--- YOUR GOAL ---
Repeat every entry, word for word, leaving no line out.

(Data records)

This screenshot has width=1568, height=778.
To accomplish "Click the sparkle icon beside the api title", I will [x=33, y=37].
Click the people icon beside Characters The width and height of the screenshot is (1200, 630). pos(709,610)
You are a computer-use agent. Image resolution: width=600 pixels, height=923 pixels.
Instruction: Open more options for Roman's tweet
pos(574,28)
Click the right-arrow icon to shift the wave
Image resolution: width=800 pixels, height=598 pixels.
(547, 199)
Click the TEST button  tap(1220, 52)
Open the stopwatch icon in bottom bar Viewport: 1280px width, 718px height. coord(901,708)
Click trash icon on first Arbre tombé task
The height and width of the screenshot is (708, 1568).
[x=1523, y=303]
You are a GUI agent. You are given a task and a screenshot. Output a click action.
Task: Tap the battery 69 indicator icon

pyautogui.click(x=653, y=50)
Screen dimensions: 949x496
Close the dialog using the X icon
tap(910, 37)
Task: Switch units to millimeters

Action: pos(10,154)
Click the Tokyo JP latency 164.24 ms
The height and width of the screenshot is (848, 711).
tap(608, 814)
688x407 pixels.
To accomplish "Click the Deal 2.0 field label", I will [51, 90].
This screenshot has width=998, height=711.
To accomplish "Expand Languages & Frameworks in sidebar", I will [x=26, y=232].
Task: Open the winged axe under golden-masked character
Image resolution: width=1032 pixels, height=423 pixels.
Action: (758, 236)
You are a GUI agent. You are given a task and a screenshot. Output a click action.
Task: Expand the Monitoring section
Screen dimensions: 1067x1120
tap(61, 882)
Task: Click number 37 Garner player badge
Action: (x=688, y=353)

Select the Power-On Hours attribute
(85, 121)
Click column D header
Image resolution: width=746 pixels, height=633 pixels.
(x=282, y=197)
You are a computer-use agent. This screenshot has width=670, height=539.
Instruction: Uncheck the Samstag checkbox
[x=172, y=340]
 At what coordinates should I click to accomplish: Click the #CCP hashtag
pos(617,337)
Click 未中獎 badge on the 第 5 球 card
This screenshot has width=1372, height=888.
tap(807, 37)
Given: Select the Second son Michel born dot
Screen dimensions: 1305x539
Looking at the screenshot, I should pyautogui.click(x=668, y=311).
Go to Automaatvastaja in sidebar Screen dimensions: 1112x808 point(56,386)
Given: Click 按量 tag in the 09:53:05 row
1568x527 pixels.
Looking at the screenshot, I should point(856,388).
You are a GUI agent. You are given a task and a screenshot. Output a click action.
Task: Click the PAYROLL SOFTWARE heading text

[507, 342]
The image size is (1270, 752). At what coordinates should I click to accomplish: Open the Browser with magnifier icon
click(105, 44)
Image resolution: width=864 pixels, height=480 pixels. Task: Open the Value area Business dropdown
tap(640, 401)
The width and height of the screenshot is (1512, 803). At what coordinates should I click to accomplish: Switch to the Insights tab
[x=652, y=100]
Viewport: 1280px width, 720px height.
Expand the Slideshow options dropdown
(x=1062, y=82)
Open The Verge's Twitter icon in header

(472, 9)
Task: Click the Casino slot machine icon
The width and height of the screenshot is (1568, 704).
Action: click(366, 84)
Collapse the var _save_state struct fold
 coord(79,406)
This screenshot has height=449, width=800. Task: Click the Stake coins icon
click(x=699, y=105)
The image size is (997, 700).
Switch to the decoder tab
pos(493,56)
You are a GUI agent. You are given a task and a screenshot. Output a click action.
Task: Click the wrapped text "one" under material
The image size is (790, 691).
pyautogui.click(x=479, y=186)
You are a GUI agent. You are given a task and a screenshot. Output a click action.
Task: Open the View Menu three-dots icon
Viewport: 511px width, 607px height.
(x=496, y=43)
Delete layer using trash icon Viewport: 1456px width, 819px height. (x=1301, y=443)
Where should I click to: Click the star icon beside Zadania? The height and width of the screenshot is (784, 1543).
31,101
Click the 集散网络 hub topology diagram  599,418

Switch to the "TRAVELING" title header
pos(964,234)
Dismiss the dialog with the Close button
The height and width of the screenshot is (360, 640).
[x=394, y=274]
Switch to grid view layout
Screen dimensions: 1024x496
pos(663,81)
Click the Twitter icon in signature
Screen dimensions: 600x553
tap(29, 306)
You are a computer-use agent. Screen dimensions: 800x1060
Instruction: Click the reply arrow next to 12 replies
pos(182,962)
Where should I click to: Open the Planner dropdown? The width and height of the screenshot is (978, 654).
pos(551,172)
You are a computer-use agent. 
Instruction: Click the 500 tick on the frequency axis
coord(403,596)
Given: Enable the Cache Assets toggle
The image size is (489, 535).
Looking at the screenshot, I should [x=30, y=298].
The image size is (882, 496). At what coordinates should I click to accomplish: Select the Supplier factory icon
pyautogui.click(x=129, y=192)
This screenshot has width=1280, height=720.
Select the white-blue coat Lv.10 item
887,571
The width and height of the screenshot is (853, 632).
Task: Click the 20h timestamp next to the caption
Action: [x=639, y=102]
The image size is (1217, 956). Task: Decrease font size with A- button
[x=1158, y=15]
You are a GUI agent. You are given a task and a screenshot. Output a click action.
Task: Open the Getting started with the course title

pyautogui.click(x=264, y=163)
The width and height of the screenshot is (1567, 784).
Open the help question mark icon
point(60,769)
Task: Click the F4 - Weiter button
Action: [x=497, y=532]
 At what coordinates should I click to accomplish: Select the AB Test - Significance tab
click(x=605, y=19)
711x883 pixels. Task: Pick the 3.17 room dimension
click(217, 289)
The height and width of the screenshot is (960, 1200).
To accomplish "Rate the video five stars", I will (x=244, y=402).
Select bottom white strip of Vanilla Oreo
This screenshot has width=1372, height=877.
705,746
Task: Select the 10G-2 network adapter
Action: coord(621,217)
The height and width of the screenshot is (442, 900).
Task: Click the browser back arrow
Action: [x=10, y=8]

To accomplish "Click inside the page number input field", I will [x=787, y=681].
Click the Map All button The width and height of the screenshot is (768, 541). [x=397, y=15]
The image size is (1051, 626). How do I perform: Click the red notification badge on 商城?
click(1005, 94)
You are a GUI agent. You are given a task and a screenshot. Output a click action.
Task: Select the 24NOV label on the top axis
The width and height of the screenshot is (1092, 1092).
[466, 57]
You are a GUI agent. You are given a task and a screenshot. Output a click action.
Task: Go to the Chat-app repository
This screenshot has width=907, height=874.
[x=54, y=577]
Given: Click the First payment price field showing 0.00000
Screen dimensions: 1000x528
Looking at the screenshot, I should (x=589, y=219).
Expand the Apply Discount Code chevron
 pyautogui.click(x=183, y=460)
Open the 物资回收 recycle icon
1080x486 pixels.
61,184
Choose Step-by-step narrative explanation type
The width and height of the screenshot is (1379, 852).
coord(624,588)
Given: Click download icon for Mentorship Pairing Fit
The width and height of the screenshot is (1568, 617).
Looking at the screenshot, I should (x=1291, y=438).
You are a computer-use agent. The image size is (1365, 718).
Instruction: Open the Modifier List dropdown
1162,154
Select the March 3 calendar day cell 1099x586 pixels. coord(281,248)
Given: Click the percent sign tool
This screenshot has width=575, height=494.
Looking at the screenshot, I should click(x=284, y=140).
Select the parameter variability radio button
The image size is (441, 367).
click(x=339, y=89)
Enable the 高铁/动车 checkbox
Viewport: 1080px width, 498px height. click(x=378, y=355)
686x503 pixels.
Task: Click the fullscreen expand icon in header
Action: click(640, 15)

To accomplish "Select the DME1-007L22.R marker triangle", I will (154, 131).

--- WRITTEN SOLUTION ---
This screenshot has width=1568, height=778.
To accomplish "Click the sparkle icon beside the api title", I will [x=33, y=37].
Click the people icon beside Characters The width and height of the screenshot is (1200, 630). pos(709,610)
You are a computer-use agent. Image resolution: width=600 pixels, height=923 pixels.
Instruction: Open more options for Roman's tweet
pos(574,28)
Click the right-arrow icon to shift the wave
Image resolution: width=800 pixels, height=598 pixels.
(547, 199)
Click the TEST button  tap(1220, 52)
Open the stopwatch icon in bottom bar Viewport: 1280px width, 718px height. coord(901,708)
Click trash icon on first Arbre tombé task
The height and width of the screenshot is (708, 1568).
[x=1523, y=303]
You are a GUI agent. You are given a task and a screenshot. Output a click action.
Task: Tap the battery 69 indicator icon

pyautogui.click(x=653, y=50)
Screen dimensions: 949x496
Close the dialog using the X icon
tap(910, 37)
Task: Switch units to millimeters

Action: pos(10,154)
Click the Tokyo JP latency 164.24 ms
The height and width of the screenshot is (848, 711).
tap(608, 814)
688x407 pixels.
To accomplish "Click the Deal 2.0 field label", I will [51, 90].
This screenshot has width=998, height=711.
To accomplish "Expand Languages & Frameworks in sidebar", I will [x=26, y=232].
Task: Open the winged axe under golden-masked character
Image resolution: width=1032 pixels, height=423 pixels.
Action: (758, 236)
You are a GUI agent. You are given a task and a screenshot. Output a click action.
Task: Expand the Monitoring section
Screen dimensions: 1067x1120
tap(61, 882)
Task: Click number 37 Garner player badge
Action: (x=688, y=353)

Select the Power-On Hours attribute
(85, 121)
Click column D header
Image resolution: width=746 pixels, height=633 pixels.
(x=282, y=197)
You are a computer-use agent. This screenshot has width=670, height=539.
Instruction: Uncheck the Samstag checkbox
[x=172, y=340]
 At what coordinates should I click to accomplish: Click the #CCP hashtag
pos(617,337)
Click 未中獎 badge on the 第 5 球 card
This screenshot has width=1372, height=888.
tap(807, 37)
Given: Select the Second son Michel born dot
Screen dimensions: 1305x539
Looking at the screenshot, I should pyautogui.click(x=668, y=311).
Go to Automaatvastaja in sidebar Screen dimensions: 1112x808 point(56,386)
Given: Click 按量 tag in the 09:53:05 row
1568x527 pixels.
Looking at the screenshot, I should point(856,388).
You are a GUI agent. You are given a task and a screenshot. Output a click action.
Task: Click the PAYROLL SOFTWARE heading text

[507, 342]
The image size is (1270, 752). At what coordinates should I click to accomplish: Open the Browser with magnifier icon
click(105, 44)
Image resolution: width=864 pixels, height=480 pixels. Task: Open the Value area Business dropdown
tap(640, 401)
The width and height of the screenshot is (1512, 803). At what coordinates should I click to accomplish: Switch to the Insights tab
[x=652, y=100]
Viewport: 1280px width, 720px height.
Expand the Slideshow options dropdown
(x=1062, y=82)
Open The Verge's Twitter icon in header

(472, 9)
Task: Click the Casino slot machine icon
The width and height of the screenshot is (1568, 704).
Action: click(366, 84)
Collapse the var _save_state struct fold
 coord(79,406)
This screenshot has height=449, width=800. Task: Click the Stake coins icon
click(x=699, y=105)
The image size is (997, 700).
Switch to the decoder tab
pos(493,56)
You are a GUI agent. You are given a task and a screenshot. Output a click action.
Task: Click the wrapped text "one" under material
The image size is (790, 691).
pyautogui.click(x=479, y=186)
You are a GUI agent. You are given a task and a screenshot. Output a click action.
Task: Open the View Menu three-dots icon
Viewport: 511px width, 607px height.
(x=496, y=43)
Delete layer using trash icon Viewport: 1456px width, 819px height. (x=1301, y=443)
Where should I click to: Click the star icon beside Zadania? The height and width of the screenshot is (784, 1543).
31,101
Click the 集散网络 hub topology diagram  599,418

Switch to the "TRAVELING" title header
pos(964,234)
Dismiss the dialog with the Close button
The height and width of the screenshot is (360, 640).
[x=394, y=274]
Switch to grid view layout
Screen dimensions: 1024x496
pos(663,81)
Click the Twitter icon in signature
Screen dimensions: 600x553
tap(29, 306)
You are a computer-use agent. Screen dimensions: 800x1060
Instruction: Click the reply arrow next to 12 replies
pos(182,962)
Where should I click to: Open the Planner dropdown? The width and height of the screenshot is (978, 654).
pos(551,172)
You are a computer-use agent. 
Instruction: Click the 500 tick on the frequency axis
coord(403,596)
Given: Enable the Cache Assets toggle
The image size is (489, 535).
Looking at the screenshot, I should [x=30, y=298].
The image size is (882, 496). At what coordinates should I click to accomplish: Select the Supplier factory icon
pyautogui.click(x=129, y=192)
This screenshot has width=1280, height=720.
Select the white-blue coat Lv.10 item
887,571
The width and height of the screenshot is (853, 632).
Task: Click the 20h timestamp next to the caption
Action: [x=639, y=102]
The image size is (1217, 956). Task: Decrease font size with A- button
[x=1158, y=15]
You are a GUI agent. You are given a task and a screenshot. Output a click action.
Task: Open the Getting started with the course title

pyautogui.click(x=264, y=163)
The width and height of the screenshot is (1567, 784).
Open the help question mark icon
point(60,769)
Task: Click the F4 - Weiter button
Action: [x=497, y=532]
 At what coordinates should I click to accomplish: Select the AB Test - Significance tab
click(x=605, y=19)
711x883 pixels. Task: Pick the 3.17 room dimension
click(217, 289)
The height and width of the screenshot is (960, 1200).
To accomplish "Rate the video five stars", I will (x=244, y=402).
Select bottom white strip of Vanilla Oreo
This screenshot has width=1372, height=877.
705,746
Task: Select the 10G-2 network adapter
Action: coord(621,217)
The height and width of the screenshot is (442, 900).
Task: Click the browser back arrow
Action: [x=10, y=8]

To accomplish "Click inside the page number input field", I will [x=787, y=681].
Click the Map All button The width and height of the screenshot is (768, 541). [x=397, y=15]
The image size is (1051, 626). How do I perform: Click the red notification badge on 商城?
click(1005, 94)
You are a GUI agent. You are given a task and a screenshot. Output a click action.
Task: Select the 24NOV label on the top axis
The width and height of the screenshot is (1092, 1092).
[466, 57]
You are a GUI agent. You are given a task and a screenshot. Output a click action.
Task: Go to the Chat-app repository
This screenshot has width=907, height=874.
[x=54, y=577]
Given: Click the First payment price field showing 0.00000
Screen dimensions: 1000x528
Looking at the screenshot, I should (x=589, y=219).
Expand the Apply Discount Code chevron
 pyautogui.click(x=183, y=460)
Open the 物资回收 recycle icon
1080x486 pixels.
61,184
Choose Step-by-step narrative explanation type
The width and height of the screenshot is (1379, 852).
coord(624,588)
Given: Click download icon for Mentorship Pairing Fit
The width and height of the screenshot is (1568, 617).
Looking at the screenshot, I should (x=1291, y=438).
You are a computer-use agent. The image size is (1365, 718).
Instruction: Open the Modifier List dropdown
1162,154
Select the March 3 calendar day cell 1099x586 pixels. coord(281,248)
Given: Click the percent sign tool
This screenshot has width=575, height=494.
Looking at the screenshot, I should click(x=284, y=140).
Select the parameter variability radio button
The image size is (441, 367).
click(x=339, y=89)
Enable the 高铁/动车 checkbox
Viewport: 1080px width, 498px height. click(x=378, y=355)
686x503 pixels.
Task: Click the fullscreen expand icon in header
Action: click(640, 15)

To accomplish "Select the DME1-007L22.R marker triangle", I will (154, 131).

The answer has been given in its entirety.